Deep learning prediction of enzyme optimum pH

Primary LanguagePythonMIT LicenseMIT

EpHod

EpHod is a deep-learning model to predict the optimum pH of enzymes (pHopt). The model architecture consists of a light-attention module with 49 million parameters on top of the protein language model, ESM-1v, with 690 million parameters. EpHod was trained on 1.9 million proteins with optimal environment pH (pHenv) followed by 9,855 enzymes with of catalytic optimum pH (pHopt).
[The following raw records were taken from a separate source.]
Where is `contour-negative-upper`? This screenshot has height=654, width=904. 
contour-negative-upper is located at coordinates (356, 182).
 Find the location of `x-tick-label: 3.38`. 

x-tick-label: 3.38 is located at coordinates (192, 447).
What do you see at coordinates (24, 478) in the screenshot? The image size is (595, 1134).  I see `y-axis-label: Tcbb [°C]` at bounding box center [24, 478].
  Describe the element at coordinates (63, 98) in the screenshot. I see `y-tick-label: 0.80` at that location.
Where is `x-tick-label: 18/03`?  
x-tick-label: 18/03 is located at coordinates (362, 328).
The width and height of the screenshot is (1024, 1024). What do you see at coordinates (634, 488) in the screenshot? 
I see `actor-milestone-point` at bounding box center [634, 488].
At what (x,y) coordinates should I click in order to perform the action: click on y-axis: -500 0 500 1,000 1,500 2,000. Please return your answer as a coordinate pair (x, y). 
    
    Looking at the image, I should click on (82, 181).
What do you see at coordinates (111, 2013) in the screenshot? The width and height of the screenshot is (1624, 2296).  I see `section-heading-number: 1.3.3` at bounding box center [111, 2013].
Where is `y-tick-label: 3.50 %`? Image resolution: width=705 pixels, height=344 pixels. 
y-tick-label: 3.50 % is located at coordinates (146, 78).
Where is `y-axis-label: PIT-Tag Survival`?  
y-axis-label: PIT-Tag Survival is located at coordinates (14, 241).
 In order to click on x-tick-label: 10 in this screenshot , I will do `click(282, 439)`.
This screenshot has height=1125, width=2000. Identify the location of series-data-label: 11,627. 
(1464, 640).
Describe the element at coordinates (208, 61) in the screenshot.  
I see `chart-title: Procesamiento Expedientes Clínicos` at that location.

We recommend using a conda environment.

Dependencies are in env.yml.

Weights of EpHod model and training datasets are available at Zenodo.

Usage

1. Clone repository and install conda environment. Installation with the required environment takes roughly four minutes.

git clone https://github.com/jafetgado/EpHod.git
cd EpHod
export PYTHONPATH="$(pwd)"
conda env create -f ./env.yml -p ./env
conda activate ./env

2. Predict pHopt with EpHod (needs gpu). Predicted pHopt values, and softmax weight values (attention weights), as well as final EpHod layer embeddings (2560-dim) are saved in ./example/.Pass 0 to --save_attention_weights and --save_embeddings to avoid writing the weights and embeddings output. Besides downloading model weights, which may take several minutues, with a batch size of 1, prediction takes ~7 seconds/sequence on a CPU and ~0.1 seconds/sequence on a GPU.

python ./ephod/predict.py \
    --fasta_path "./example/sequences.fasta" \
    --save_dir ./example \
    --csv_name ephod_pred.csv \
    --batch_size 1 \
    --verbose 1 \
    --save_attention_weights 1 \
    --attention_mode "average" \
    --save_embeddings 1

3. Alternatively, predict pHopt with a support vector regression model based on the amino acid composition (AAC-SVR). This may be less accurate but is a very fast estimation with CPU.

python ./ephod/predict.py \
    --fasta_path "./example/sequences.fasta" \
    --save_dir ./example \
    --csv_name svr_pred.csv \
    --aac_svr 1 \
    --verbose 1

Citation

If you find EpHod useful, please cite the following:

Gado J.E., Knotts M., Shaw A.Y., et al, 2023. "Deep learning prediction of enzyme optimum pH". bioRxiv.